As I’m looking at my living room coffee table (which was spotlessly clean and uncluttered on Saturday) and now is covered with a tie, an iPod, a baseball cap, hand sanitizer, a Kindle (okay, that’s mine), a glass, a bowl, a sewing kit, and about nine books (never mind the books—literature is always decorative), I’ve decided what I want for Mother’s Day next year. I want furniture with alarms. Not that I care about my furniture being stolen. I want alarms that go off when someone abandons something on a clean and empty surface.
For example, after someone finishes a cup of hot tea and leaves the empty cup on the coffee table, I want an alarm to go off.

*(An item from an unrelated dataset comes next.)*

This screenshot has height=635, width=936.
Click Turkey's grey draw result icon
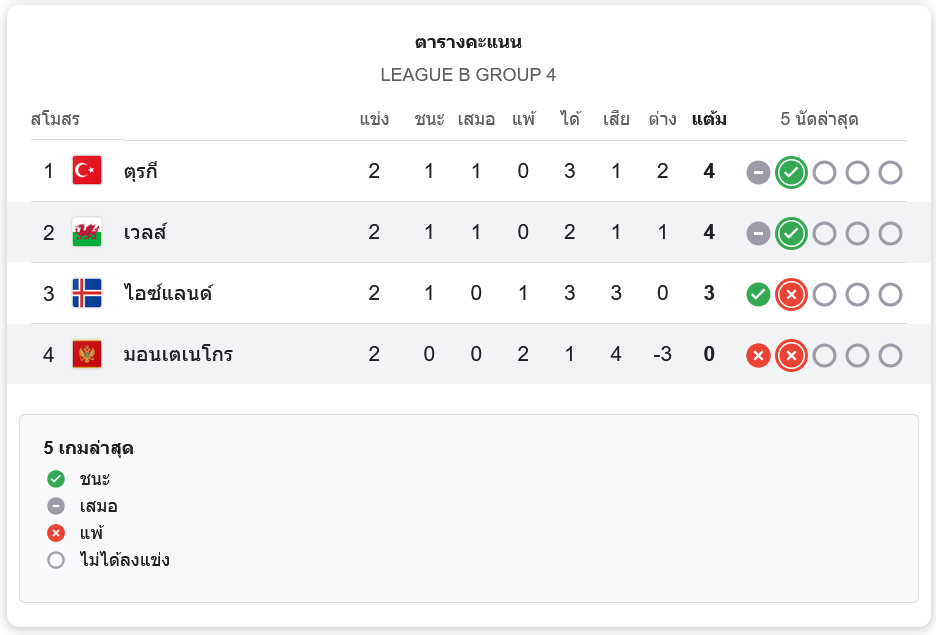[758, 172]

The message could sound something like this, “Member of the Keller household, please retrieve your abandoned object and put it away.” Of course, it would need a proximity meter, so that the message would get more insistent the further the abandonee got away from the object of abandonment. Stage Two would sound like this, “Get the empty cup and put it away NOW!” Stage Three, “Yo, git the cup and put it in the sink.” Stage Four would be a blaring alarm. “Eeep, Eeep, Eeep! Abandonment alert. Eeep, Eeep, Eeep!”

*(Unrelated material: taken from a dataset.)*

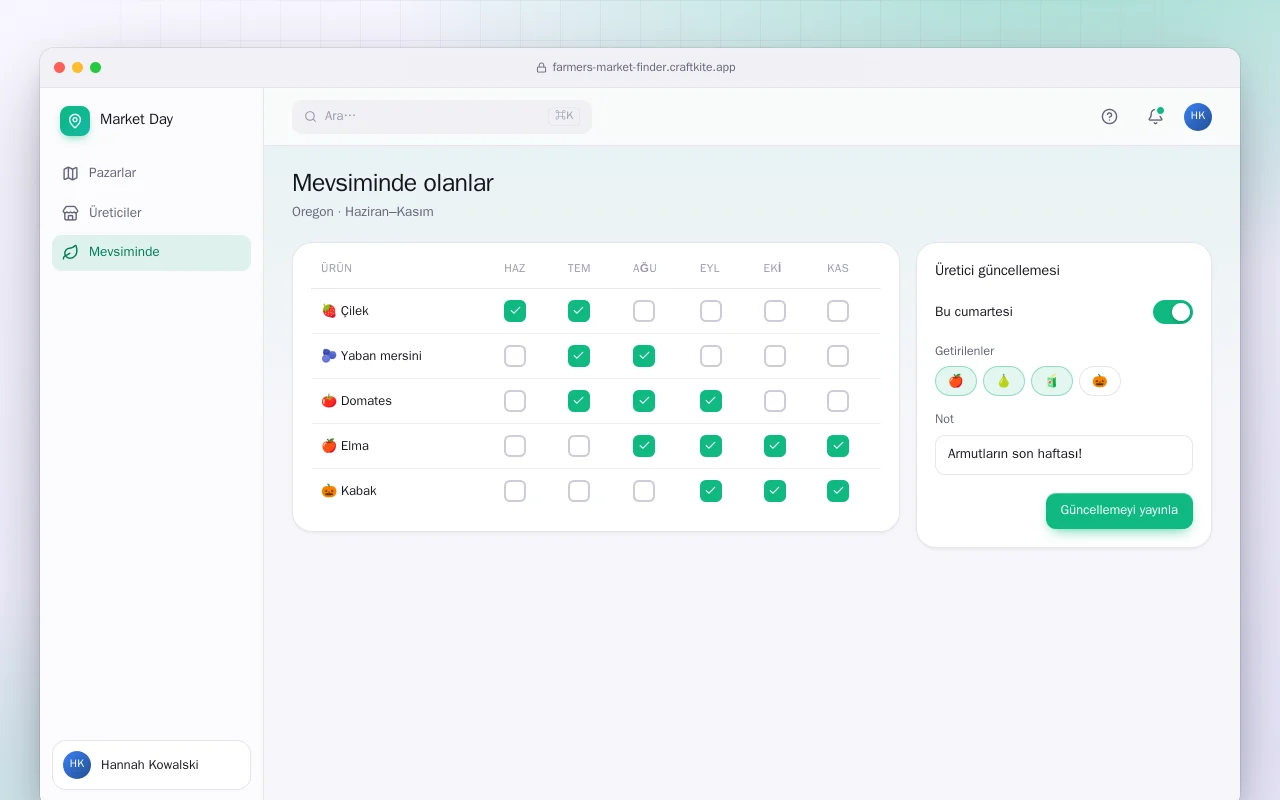Uncheck Çilek for HAZ month
1280x800 pixels.
click(515, 311)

I could make some serious money off this product. Do you know any mom who wouldn’t lay out some serious cash for a product like this? The product would market itself. I could take it to The Shark Tank and walk away a millionaire. And I think it’s doable.
Jacob could develop the actual product—he knows about circuits, capacitors, etc., and Ariel could program it (it can’t be harder than the smart phone she’s programming for work to detect falls in the elderly). And Luke and Matt would be great field testers. Yep, this is great. I’ll start taking investor signups right away.
Of course, this presupposes that my kids actually want to help me develop this product. And, uh, I think they like things the way they are. Bummer. There goes my million dollars. And now I’m back to my old method of dealing with newly acquired abandonment clutter—I yell “Slave Labor” and my minions come to help.